Let us look further into the eligibility criteria and documents required for the loan against property.
Loan against property eligibility criteria
Applicants should note that the eligibility criteria for loan against property vary from lender to lender. Financial platforms, such as Fullerton India, also offer personalised products that converge with the applicant’s needs.
Surmised below are some general regulations:
- Occupational status
- Salaried (working in MNC, private or public sector)
- Or self-employed (should have a steady source of income)
- Eligible age
- Min 21years and Max 60 years if salaried,
- Min 25 and Max 65 years if self-employed
- CIBIL score
- At Least 700
- Properties that are eligible as collateral
- Residential and commercial
- Should be residing in India
- IT return documents
- Required (last three years document needed)
Documents required for a loan against property
The documentation requested for this loan varies between lender to lender.
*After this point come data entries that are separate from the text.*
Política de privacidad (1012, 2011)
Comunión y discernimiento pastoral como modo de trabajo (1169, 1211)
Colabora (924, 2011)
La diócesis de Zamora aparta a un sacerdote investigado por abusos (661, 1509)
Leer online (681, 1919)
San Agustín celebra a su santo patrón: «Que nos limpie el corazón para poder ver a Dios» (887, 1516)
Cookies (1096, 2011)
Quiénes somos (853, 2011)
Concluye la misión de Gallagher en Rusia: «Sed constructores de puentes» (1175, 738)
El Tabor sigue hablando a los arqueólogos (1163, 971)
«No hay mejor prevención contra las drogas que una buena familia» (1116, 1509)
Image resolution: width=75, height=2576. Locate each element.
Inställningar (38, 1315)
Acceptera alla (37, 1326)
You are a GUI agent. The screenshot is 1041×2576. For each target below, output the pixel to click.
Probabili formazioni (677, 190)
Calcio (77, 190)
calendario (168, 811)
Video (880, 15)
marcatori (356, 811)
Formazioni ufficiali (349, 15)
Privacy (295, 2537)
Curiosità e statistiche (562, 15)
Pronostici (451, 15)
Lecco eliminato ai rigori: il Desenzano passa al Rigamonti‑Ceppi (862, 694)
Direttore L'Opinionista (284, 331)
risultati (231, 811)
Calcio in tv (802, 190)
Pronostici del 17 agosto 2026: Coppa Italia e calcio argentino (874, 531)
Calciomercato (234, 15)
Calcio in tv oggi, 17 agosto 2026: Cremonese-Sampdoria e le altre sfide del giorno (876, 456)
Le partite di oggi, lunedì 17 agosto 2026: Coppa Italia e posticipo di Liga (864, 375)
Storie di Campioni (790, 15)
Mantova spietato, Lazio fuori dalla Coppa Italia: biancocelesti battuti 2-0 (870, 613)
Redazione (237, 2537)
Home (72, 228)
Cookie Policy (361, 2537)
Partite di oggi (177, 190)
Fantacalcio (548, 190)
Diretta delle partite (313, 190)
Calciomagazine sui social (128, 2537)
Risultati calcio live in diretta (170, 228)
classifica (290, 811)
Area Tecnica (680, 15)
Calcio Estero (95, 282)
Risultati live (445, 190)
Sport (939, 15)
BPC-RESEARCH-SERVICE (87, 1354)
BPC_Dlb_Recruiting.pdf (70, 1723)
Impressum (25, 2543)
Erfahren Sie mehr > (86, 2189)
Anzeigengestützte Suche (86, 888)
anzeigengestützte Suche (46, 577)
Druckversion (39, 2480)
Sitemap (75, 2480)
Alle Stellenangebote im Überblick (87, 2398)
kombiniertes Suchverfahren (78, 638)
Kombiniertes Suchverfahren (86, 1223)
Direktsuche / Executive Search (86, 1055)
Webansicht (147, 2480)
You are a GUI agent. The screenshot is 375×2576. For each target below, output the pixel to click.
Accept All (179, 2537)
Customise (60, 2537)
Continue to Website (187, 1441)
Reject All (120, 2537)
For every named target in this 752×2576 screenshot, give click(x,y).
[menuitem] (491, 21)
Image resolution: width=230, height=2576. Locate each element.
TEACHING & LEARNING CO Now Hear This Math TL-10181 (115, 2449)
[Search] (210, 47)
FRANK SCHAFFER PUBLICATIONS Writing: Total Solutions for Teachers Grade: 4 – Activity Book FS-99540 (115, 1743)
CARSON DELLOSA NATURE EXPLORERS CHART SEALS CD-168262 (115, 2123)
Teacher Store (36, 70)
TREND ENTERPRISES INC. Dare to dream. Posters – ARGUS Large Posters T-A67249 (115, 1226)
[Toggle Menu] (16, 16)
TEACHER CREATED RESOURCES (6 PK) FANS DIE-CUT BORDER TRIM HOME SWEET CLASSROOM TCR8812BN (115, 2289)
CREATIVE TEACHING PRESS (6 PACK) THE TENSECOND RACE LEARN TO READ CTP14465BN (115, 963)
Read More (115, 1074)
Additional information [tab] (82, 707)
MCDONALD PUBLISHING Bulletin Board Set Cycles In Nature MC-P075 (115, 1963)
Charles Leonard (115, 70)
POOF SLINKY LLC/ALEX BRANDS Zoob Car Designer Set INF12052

Listed below are the documents required while applying with Fullerton India. Through digital processing and minimal documentation, acquiring a loan against property with Fullerton India is hassle-free.
Documents that need to be submitted include:
- Filled application with recent photograph
- ID Proof: The documents that can be submitted as ID proof include Voters ID, Passport, Driving Licence, PAN card
- Address Proof: The documents that can be presented as Address proof include Ration card, Utility bills, Rental agreement, Passport, Bank Passbook, Driving License
- Proof of age
- Bank Statements and salary slips of the past six months
- Form 16
- IT Returns of past three years
- A cheque for processing fee
- All documents on the property submitted as collateral.
A home loan can be availed when the borrower’s requirement is constructing or buying a house. Loan against property is gaining popularity for mitigating immediate financial crunches among the various options available in the market. Through collateral submission, it reduces the risk for lenders and hence allows borrowers to receive a better loan amount value compared to other options. It also stands popular among borrowers because of the ease of access and repayment.